* **Goal of the exercise**:
What you return must be the lines of the data that hold the word "agent".

* **Recorded information**:
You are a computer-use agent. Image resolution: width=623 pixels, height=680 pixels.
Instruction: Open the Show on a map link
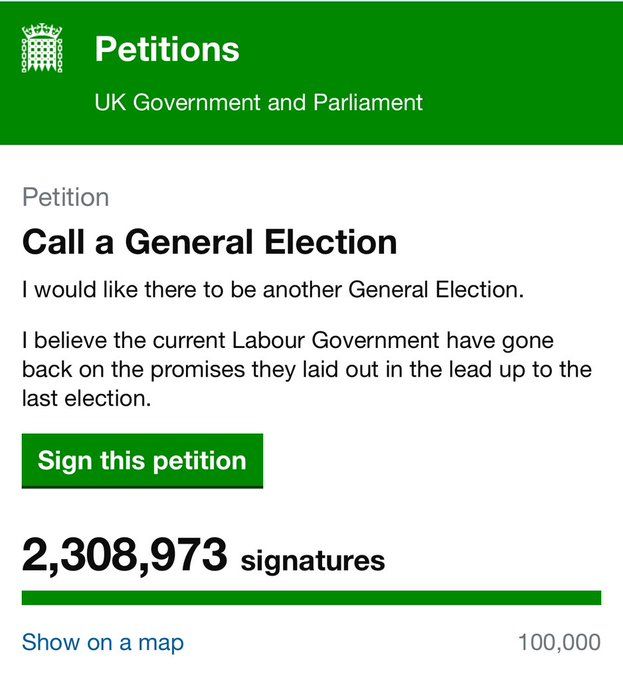[x=103, y=642]
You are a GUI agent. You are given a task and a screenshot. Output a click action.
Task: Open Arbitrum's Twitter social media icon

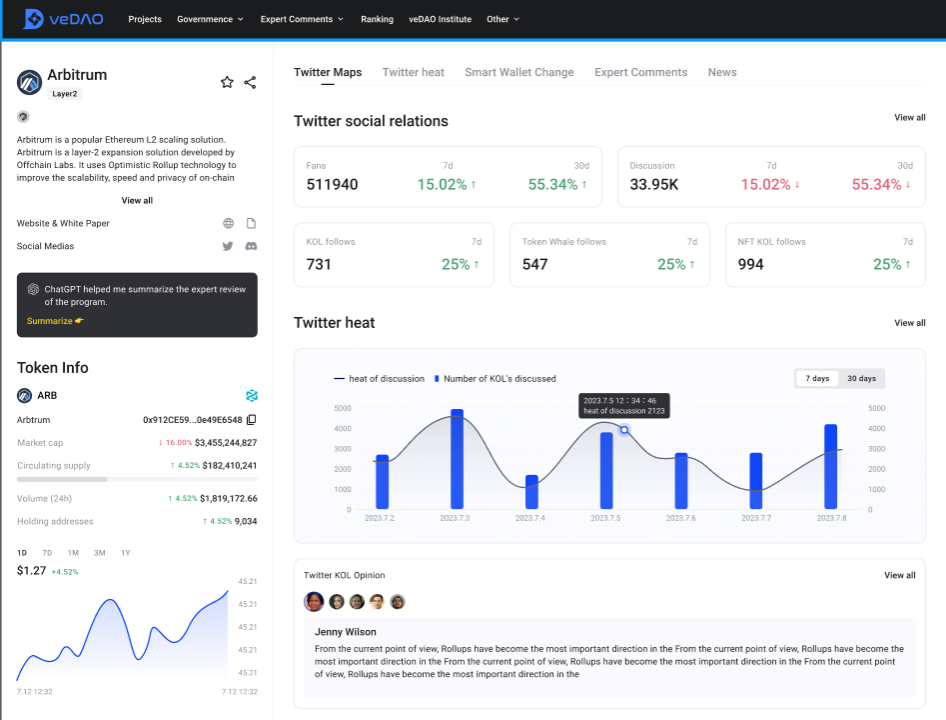(227, 246)
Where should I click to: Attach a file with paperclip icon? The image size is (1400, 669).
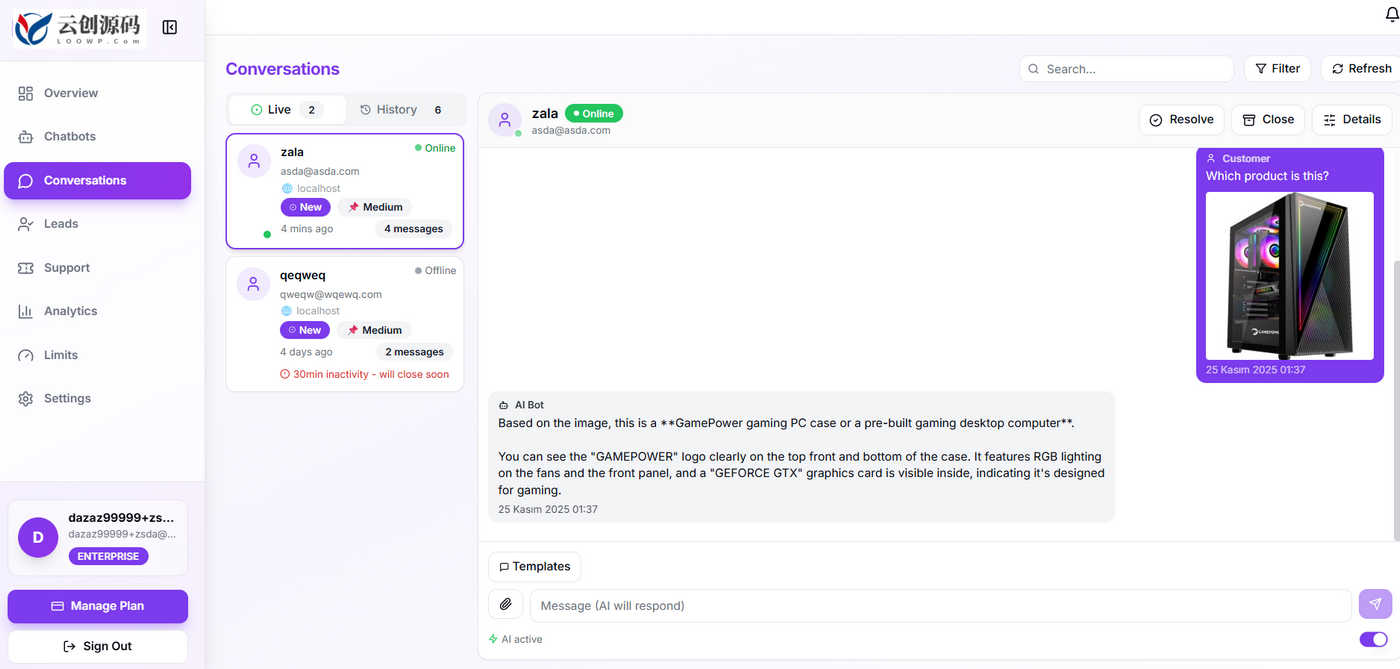coord(506,605)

* **Task output**:
You are a computer-use agent. Image resolution: width=623 pixels, height=680 pixels.
You are a GUI agent. You are given a task and a screenshot. Output a click action.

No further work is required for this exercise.